What you are asked to do — Count every line that includes the string "resolution" in the entries that follow. Nothing besides the number is needed.

The input —
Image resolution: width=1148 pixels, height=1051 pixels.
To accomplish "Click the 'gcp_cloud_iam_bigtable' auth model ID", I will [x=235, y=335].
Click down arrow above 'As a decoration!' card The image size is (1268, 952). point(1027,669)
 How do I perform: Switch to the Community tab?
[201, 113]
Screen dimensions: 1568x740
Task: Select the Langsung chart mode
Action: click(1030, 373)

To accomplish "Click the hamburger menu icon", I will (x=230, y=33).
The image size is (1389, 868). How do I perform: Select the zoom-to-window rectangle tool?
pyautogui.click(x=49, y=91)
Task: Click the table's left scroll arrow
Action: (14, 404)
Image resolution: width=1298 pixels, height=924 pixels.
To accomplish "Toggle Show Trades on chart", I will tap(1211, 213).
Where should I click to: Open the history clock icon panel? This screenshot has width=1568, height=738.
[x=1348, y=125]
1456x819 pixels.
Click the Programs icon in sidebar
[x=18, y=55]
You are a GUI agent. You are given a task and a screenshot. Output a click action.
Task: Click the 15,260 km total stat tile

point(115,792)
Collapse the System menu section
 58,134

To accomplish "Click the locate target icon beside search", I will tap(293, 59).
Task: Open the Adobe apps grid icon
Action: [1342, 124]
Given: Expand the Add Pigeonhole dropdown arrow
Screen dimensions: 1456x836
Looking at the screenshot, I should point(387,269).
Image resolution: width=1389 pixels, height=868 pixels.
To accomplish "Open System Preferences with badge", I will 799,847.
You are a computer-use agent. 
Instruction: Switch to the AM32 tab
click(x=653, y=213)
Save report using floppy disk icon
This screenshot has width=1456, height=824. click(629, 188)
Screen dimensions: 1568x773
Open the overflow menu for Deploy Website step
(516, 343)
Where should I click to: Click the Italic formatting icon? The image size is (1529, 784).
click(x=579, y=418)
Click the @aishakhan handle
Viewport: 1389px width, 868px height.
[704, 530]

Written answer — 3